Smith-Njigba was so impressive in high school that it was hard to even be mad when he destroyed one of Texas’ top high school programs. Just ask Allen High School football coach Terry Gambill.
“He made some catches that I still can’t believe,” Gambill said. “He’s just very, very talented. He was better than any defensive back that we had.”
Smith-Njigba certainly was the best player on the field when Gambill and Allen took on Rockwall, Smith-Njigba’s high school, in the Texas 6A Division 1 area championship game. He couldn’t be guarded. And when he was, it didn’t matter. If he got his hands on the ball, was catching it. Smith-Njigba finished that title game with 248 receiving yards and six total touchdowns, helping Rockwall win the title.

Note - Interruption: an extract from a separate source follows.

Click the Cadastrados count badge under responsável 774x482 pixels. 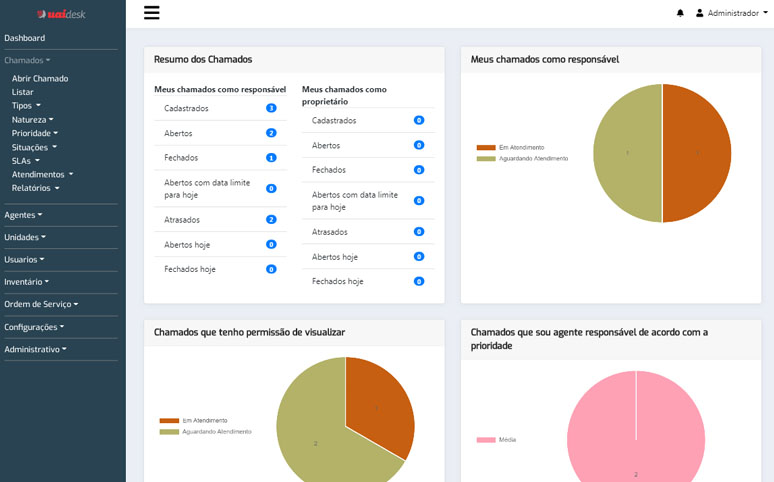pos(271,108)
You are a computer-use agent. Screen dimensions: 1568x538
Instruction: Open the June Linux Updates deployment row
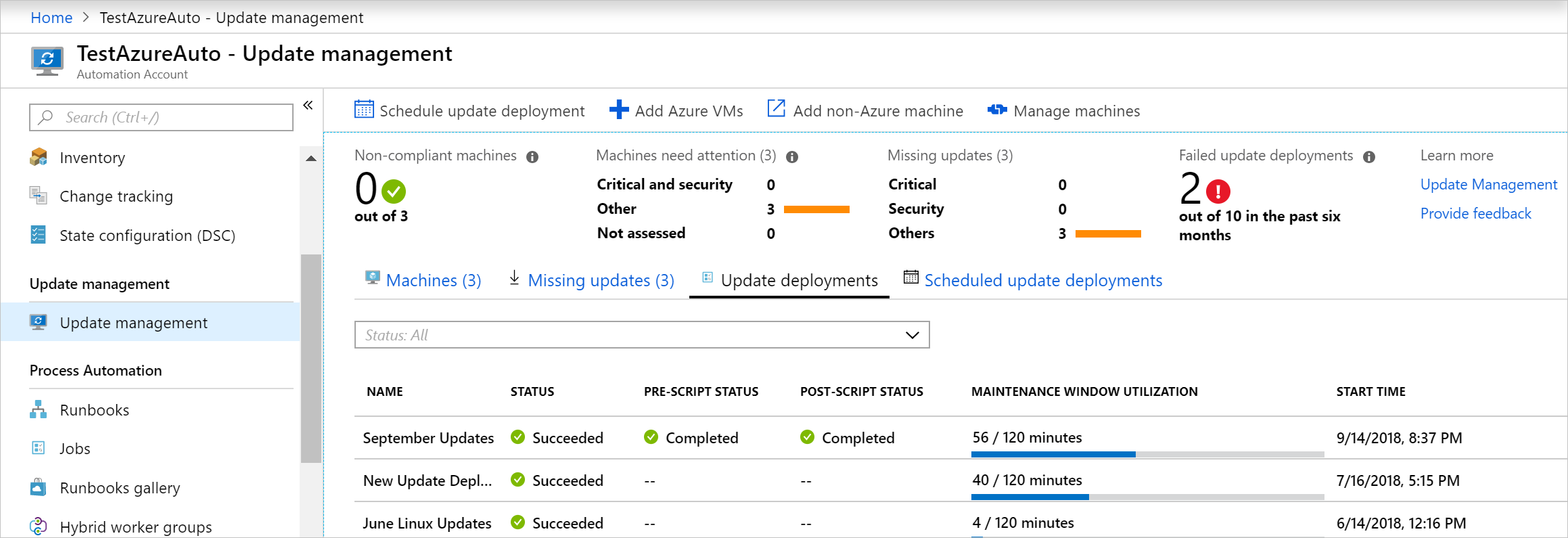(x=427, y=523)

It didn’t matter what Allen did to stop Smith-Njigba. It wasn’t working.
“His ability to make plays? There’s not many people at his level that can make plays that way,” Gambill said.
That ability helped Smith-Njigba earn a fifth star, according to the 247sports composite rankings. And it got the attention of Ohio State’s coaching staff early in the recruiting process.
Once he committed in November 2018, he just kept getting better. Last season, he was named Gatorade Texas Player of the Year, but the honor might not have even done Smith-Njigba’s production any justice. He finished the season with more than 30 touchdown catches and over 2,000 yards.
The five-star status was inevitable at that point. But smith-Njigba didn’t care at all.
“It’s not that important to me, honestly,” he said. “I would say it’s more for the fans or whatever, and for the media, but you know, once you get here and once you step foot, no one matters. It’s all about me putting my head down and continuing to work hard, and that’s what I’m doing right now.”
It won’t be near as easy to dominate at Ohio State like he dominated at Rockwall. The defensive backs at Michigan, Penn State and in the College Football Playoff will be better than those in the Allen secondary. Maybe the other Big Ten schools won’t be as intimidated by Smith-Njigba as high school football coaches in Texas were for years.
The high school coaches just couldn’t match up.
“When we watched video on him, it’s amazing the things he can do when he gets his hands near the football,” Gambill said. “His body control, his ability to make one-handed catches. To me, it looked like he had some sort of suction cup on his hands. I mean, at the end of the day, you’ve got to give people that are really talented and really good, you’ve got to give them credit. And there’s nothing wrong with that. At the end of the day, he’s a very, very talented young man.”
Gambill knew it was going to be a long night against Smith-Njigba and Rockwall. He was right, and Smith-Njigba helped his team put up 60 points and take down Allen. So as Gambill looks back on just how good Smith-Njigba is, he only has one thought.
“I’d love to have him on my team.”
Plenty of college football coaches around the country are likely thinking the same thing. They’ll have to figure out what Gambill and Allen couldn’t: How to guard Jaxon Smith-Njigba.